Tuliskan kelanjutan tulisan tentang geopolitik dan garis batas negara-negara Asia Tengah. Mulailah setelah baris terakhirnya, "Perang Dunia III?"

Kutipan untuk Dibaca:
────────
Garis batas negeri-negeri pecahan Uni Soviet di Asia Tengah berakhiran -stan sengaja dirancang oleh Stalin tidak masuk akal sehingga etnis bercampur dan membuatnya mampu untuk memecah belah lalu menguasainya. Namun, yang tidak diperhitungakan Stalin pada saat melukiskan garis negara disana adalah kekayaan minyak dan gas. Kini, Kazakhstan dianggap sebagai pemain dalam peta geopolitik yang diperhitungkan dikarenakan rancangan jalur pipa minyak dan gas melewati Laut Kaspia, ke utara melalui Russia hingga ke timur sampai ke China, Kazakhtan mungkin perlu berterima kasih pada Stalin.

Geopolitik secara konstan mengalami perubahan dan sebagaimana hubungan kita dengan ekosistem, ia selalu mencari titik ekuilibrium dalam hal bagaimana memetakan manusia di muka bumi ini. Sistem global kita saat ini telah berevolusi dari imperium dimana kekuasaan terintegrasi secara vertikal pada abad ke 19 menuju negara bangsa yang interdependen secara horizontal pada abad ke 20, dan kini menjadi peradaban yang terkoneksi secara global di abad ke 21.

Perang Dunia III?
────────
Data yang Diberikan:
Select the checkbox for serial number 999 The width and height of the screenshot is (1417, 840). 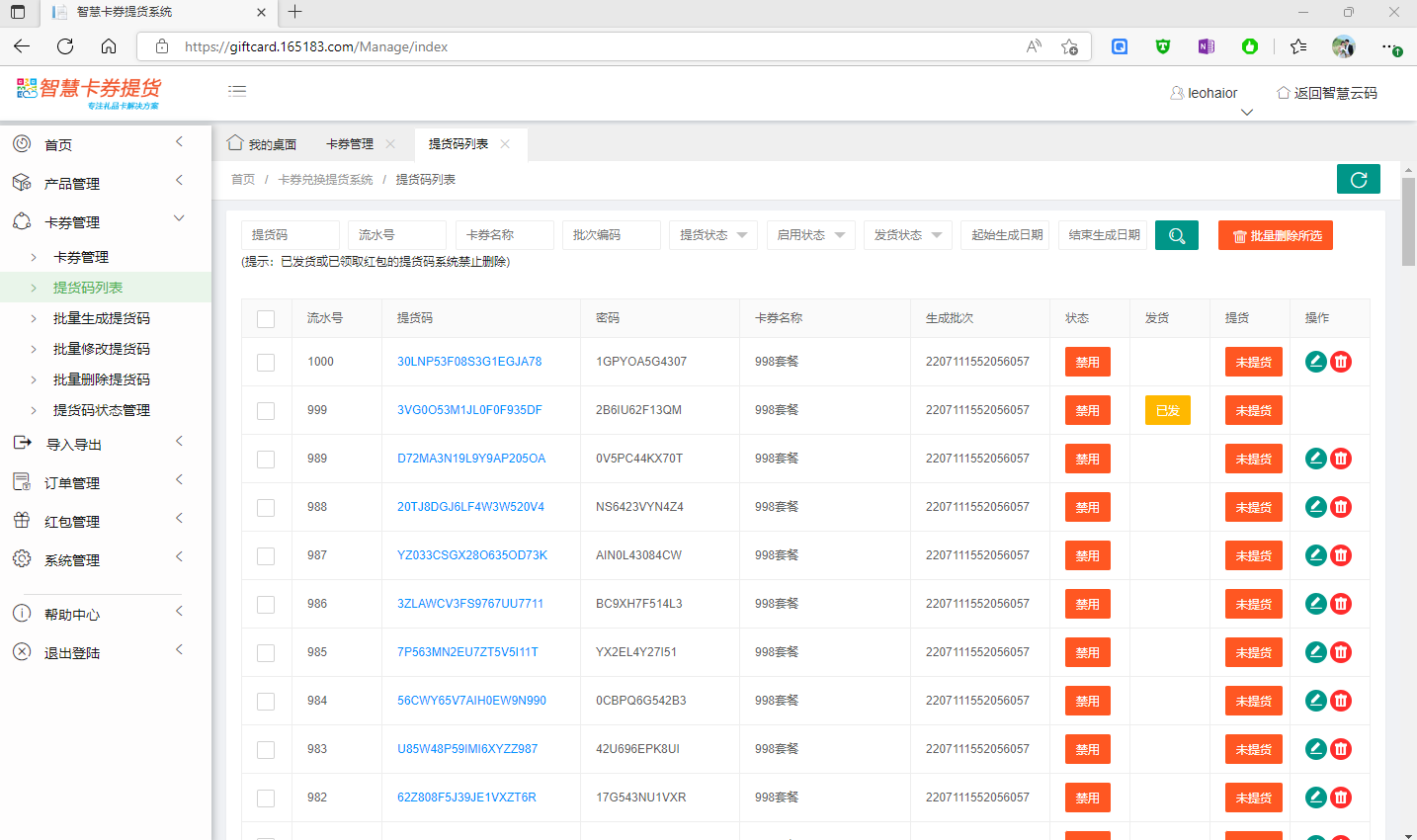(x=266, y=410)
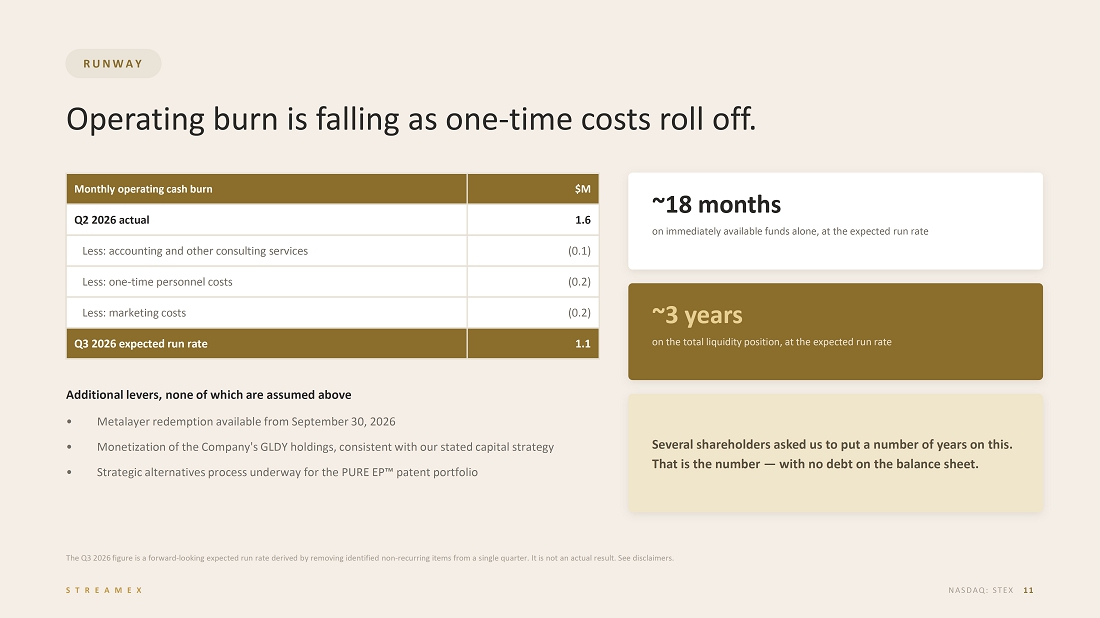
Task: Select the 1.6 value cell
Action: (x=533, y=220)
────────
Jawaban:
Lalu dengan kondisi dunia yang semakin terkoneksi mungkinkah akan terjadi PD III? Pasca perang dingin, di wilayah Asia diperkirakan akan terjadi enam perang besar (Parag Khanna, 2016), salah satu skenarionya adalah pada tahun 1990 konflik antara China dan Taiwan akan memicu PD III. Akan tetapi, volume perdagangan dan investasi semakin intens di antara kedua negara, hingga pada akhirnya di November 2015 kedua pemimpin negara memutuskan untuk mendiskusikan rencana reunifikasi.

Contoh yang lainnya adalah China dan Jepang, dua negara yang memiliki sejarah permusuhan yang panjang. Akan tetapi, saat ini Jepang justru menanamkan investasi terbesarnya di China, penjualan mobil jepang mencatatkan rekornya di China, yang menarik lagi adalah penduduk asing yang terbesar yang tinggal di Jepang adalah warga negara China.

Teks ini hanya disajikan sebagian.